A partir de 1977, il s’occupa également  de la vente des postes de télévision, des radios simples,  des cassettes-audio.

Au 2 avril 1984, le syliphone disposait

- d’Un  important stock de disques des orchestres guinéens C’est grâce à la collaboration de la Bibliothèque nationale de Conakry avec celle   de Londres qu’un expert australien, qui a. une belle collection de la musique guinéenne, a constitué un coffret syliphone, constitué de CD  conservé à la Bibliothèque Nationale de Conakry.

- d’un important lot de cassettes audio et video (umatic) de discours enregistrés d’Ahmed Sékou Touré destinés à ses amis et   ses collègues chefs de l’Etat.

- Une cargaison de 800 télévisions Philips dont 150  envoyés par le colonel Khadafi venait d’arriver.

-500 radios Sony venant d’Arabie Saoudite.

(300 radio-double cassettes grand modèle S harp.

Voilà, brièvement présentée, la situation du patrimoine documentaire produit ou conservé par certaines institutions  et services  au 2 avril 1984.

II.- La situation du patrimoine documentaire à partir  du coup d’Etat du 3 avril 1984

L’une des conséquences désastreuses du coup d’Etat du 3 avril 1984, c’est la destruction  en très grande partie du  patrimoine documentaire du peuple de Guinée produit par ces institutions et services ou conservés en leur sein ;  patrimoine essentiel à l’écriture correcte de son histoire  récente,  en général et nécessaire à la compréhension et à la solution de certaines de ses énigmes contemporaines  en particulier ; plus ou moins bien conservé et bien classé,  ce patrimoine avait non seulement  le mérite d’exister, mais il   traduisait l’œuvre propre des Guinéens dans tous les domaines  et encourageait l’expansion de cette forme d’expérience autonome défendue depuis le 1958.

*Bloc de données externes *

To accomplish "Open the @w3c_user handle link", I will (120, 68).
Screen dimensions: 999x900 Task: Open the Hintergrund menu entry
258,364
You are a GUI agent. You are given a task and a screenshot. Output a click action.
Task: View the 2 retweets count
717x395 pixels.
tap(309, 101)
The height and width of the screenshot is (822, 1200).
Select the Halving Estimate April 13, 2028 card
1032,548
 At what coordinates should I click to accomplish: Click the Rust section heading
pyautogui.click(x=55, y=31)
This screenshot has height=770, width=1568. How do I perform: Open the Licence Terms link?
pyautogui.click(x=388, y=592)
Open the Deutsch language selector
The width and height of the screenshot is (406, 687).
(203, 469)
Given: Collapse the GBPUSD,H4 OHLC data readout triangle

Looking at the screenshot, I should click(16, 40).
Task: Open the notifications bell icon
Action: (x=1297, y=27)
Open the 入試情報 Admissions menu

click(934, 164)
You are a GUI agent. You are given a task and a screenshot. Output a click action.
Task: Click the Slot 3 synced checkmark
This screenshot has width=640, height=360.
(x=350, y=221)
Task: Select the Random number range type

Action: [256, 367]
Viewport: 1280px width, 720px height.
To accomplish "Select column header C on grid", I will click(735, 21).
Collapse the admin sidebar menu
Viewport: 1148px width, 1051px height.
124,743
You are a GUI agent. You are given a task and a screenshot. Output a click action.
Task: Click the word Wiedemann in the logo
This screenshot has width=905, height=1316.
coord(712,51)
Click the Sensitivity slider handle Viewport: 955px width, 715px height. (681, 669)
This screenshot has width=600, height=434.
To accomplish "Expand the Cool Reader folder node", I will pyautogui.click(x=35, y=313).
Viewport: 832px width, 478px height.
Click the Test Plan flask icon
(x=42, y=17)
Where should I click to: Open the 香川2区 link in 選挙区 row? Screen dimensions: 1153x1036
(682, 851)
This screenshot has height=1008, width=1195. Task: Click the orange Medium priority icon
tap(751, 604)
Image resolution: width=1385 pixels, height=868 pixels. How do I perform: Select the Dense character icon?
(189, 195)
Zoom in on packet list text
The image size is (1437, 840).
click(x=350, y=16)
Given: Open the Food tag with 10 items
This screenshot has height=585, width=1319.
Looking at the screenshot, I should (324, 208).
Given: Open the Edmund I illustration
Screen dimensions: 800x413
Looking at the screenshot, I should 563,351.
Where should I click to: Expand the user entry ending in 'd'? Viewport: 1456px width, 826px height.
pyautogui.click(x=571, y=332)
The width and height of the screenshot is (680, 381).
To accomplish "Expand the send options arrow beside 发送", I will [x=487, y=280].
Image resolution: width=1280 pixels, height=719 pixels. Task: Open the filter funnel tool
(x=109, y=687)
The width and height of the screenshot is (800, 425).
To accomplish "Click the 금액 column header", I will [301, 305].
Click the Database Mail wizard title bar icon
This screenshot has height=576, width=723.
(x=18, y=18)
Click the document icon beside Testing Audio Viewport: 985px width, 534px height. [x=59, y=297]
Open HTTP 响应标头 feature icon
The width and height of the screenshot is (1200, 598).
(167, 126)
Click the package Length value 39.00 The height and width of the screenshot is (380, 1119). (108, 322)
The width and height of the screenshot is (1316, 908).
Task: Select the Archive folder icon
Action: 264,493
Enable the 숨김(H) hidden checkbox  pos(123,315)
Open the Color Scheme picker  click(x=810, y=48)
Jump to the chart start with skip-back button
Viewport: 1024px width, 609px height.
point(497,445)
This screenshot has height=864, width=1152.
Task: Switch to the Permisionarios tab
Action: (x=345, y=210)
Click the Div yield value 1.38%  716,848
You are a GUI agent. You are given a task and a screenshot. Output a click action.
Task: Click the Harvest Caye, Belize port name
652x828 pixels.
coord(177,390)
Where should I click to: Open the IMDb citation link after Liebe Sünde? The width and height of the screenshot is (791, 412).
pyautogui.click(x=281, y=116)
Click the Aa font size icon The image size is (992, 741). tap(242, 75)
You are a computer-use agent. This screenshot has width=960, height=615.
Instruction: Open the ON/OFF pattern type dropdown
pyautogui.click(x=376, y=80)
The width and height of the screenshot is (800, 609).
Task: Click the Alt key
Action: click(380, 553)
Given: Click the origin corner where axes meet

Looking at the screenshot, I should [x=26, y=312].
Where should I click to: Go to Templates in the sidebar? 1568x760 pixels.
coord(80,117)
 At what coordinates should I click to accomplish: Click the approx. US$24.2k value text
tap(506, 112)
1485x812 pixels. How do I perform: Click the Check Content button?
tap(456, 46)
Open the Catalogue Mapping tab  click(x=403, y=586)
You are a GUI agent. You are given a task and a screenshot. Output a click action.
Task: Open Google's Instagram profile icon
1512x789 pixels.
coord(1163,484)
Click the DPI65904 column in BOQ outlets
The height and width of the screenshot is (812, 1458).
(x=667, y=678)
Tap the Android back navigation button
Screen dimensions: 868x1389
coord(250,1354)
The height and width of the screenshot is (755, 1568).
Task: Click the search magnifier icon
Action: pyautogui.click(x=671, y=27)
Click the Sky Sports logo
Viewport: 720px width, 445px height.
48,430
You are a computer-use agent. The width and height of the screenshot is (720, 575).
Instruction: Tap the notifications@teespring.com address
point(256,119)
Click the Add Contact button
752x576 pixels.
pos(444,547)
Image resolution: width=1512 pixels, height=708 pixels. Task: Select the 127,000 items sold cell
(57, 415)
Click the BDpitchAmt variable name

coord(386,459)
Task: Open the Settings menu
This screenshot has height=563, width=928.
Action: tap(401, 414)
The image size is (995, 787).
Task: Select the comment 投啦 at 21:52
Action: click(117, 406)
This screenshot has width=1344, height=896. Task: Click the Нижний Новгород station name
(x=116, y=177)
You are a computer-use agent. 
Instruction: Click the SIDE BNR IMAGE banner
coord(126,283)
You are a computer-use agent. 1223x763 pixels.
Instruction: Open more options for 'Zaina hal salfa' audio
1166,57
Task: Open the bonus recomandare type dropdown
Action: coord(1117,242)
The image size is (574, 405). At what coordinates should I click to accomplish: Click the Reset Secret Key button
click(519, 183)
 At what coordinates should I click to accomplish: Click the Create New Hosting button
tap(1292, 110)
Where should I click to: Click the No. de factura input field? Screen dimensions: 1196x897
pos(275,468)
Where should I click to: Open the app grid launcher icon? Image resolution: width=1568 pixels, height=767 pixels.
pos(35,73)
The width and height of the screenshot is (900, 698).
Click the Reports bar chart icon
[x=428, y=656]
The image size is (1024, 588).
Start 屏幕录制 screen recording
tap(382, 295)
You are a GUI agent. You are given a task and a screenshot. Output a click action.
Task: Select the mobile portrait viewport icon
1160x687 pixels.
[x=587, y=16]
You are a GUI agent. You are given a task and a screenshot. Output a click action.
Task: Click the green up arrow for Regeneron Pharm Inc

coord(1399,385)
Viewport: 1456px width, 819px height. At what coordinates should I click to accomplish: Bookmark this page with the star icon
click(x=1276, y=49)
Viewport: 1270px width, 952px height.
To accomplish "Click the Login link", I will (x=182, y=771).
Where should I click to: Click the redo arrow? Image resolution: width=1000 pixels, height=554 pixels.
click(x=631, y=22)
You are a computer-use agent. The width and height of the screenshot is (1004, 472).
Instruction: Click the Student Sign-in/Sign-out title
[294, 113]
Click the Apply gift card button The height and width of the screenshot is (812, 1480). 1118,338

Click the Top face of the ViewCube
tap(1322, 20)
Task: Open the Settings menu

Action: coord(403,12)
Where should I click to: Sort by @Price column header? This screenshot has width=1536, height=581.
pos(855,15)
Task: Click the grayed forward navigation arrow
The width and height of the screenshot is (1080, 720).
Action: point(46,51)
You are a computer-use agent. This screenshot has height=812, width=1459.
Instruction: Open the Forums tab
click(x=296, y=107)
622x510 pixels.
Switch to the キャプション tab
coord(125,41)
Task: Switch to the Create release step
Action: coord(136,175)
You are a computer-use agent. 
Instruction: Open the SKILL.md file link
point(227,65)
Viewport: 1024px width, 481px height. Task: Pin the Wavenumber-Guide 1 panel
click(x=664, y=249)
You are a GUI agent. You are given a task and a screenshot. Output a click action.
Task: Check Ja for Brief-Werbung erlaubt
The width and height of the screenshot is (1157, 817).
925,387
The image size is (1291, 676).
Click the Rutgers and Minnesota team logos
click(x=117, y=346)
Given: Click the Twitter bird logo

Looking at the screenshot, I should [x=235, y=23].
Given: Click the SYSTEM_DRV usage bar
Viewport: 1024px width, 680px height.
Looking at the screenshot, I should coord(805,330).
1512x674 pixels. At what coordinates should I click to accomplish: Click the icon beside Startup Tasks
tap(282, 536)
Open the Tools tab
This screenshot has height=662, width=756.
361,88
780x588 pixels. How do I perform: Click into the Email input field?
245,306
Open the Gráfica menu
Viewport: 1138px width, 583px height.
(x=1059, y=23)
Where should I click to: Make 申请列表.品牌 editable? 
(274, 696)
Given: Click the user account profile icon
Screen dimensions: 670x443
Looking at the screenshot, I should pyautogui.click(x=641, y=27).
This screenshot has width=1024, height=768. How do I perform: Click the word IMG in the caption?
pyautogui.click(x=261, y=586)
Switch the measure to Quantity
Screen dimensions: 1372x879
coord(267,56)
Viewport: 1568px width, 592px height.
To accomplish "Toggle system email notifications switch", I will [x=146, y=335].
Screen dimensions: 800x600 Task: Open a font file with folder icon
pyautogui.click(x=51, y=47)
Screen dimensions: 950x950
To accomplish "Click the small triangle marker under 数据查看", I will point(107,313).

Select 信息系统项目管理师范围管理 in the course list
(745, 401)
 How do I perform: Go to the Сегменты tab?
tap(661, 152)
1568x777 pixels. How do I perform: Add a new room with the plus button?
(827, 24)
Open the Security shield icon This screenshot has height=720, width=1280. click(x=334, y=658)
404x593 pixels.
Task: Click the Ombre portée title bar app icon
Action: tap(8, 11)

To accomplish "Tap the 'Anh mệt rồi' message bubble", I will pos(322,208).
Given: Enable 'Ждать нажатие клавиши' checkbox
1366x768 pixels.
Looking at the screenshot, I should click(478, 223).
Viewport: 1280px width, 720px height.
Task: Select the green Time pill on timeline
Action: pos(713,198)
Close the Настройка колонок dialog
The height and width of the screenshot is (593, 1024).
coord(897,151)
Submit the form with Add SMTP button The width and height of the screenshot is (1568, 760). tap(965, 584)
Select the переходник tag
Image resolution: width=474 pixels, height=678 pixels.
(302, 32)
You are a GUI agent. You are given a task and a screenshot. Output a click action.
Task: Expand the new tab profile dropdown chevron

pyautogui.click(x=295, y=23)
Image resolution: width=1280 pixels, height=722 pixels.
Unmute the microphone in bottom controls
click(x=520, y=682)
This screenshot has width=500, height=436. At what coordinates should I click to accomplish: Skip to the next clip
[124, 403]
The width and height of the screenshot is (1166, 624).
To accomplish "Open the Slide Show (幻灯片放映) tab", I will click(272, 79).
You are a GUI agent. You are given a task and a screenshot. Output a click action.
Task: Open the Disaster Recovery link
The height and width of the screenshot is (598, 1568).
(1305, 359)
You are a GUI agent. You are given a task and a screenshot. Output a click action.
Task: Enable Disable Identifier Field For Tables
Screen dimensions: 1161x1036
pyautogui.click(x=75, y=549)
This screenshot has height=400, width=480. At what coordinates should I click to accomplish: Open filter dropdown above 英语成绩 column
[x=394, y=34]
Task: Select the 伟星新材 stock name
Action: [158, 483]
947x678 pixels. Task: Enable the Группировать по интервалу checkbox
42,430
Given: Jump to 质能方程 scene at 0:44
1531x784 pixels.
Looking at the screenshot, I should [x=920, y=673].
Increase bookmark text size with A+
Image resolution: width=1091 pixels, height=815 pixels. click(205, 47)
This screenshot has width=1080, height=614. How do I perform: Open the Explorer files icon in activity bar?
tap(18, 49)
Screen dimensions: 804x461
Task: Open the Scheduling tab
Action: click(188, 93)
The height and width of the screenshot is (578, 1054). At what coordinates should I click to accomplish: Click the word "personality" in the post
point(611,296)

Dès la prise du pouvoir par  certains officiers guinéens le 3 avril 1984, l’idée centrale fut de faire disparaitre toutes les traces écrites, orales  et matérielles de la première République synonyme de la révolution. La jeune génération ne doit rien connaître du passé récent de son peuple de peur d’être atteinte par  le virus de cette phase exaltante  de son combat pour sortir du sous-développement grâce à des solutions endogènes.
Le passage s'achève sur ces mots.